>> START

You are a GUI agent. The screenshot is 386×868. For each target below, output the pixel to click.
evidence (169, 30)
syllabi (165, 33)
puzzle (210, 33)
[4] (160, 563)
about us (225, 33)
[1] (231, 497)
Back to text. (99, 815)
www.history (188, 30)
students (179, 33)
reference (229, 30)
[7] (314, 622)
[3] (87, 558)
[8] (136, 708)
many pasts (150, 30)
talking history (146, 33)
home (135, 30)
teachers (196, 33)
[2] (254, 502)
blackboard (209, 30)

>> END

WHAT TO WORK ON: Reproduce every line of the material above word for word, leaving nothing out and changing nothing.

EXERCISE SOLUTION:
You are a GUI agent. The screenshot is 386×868. For each target below, output the pixel to click.
evidence (169, 30)
syllabi (165, 33)
puzzle (210, 33)
[4] (160, 563)
about us (225, 33)
[1] (231, 497)
Back to text. (99, 815)
www.history (188, 30)
students (179, 33)
reference (229, 30)
[7] (314, 622)
[3] (87, 558)
[8] (136, 708)
many pasts (150, 30)
talking history (146, 33)
home (135, 30)
teachers (196, 33)
[2] (254, 502)
blackboard (209, 30)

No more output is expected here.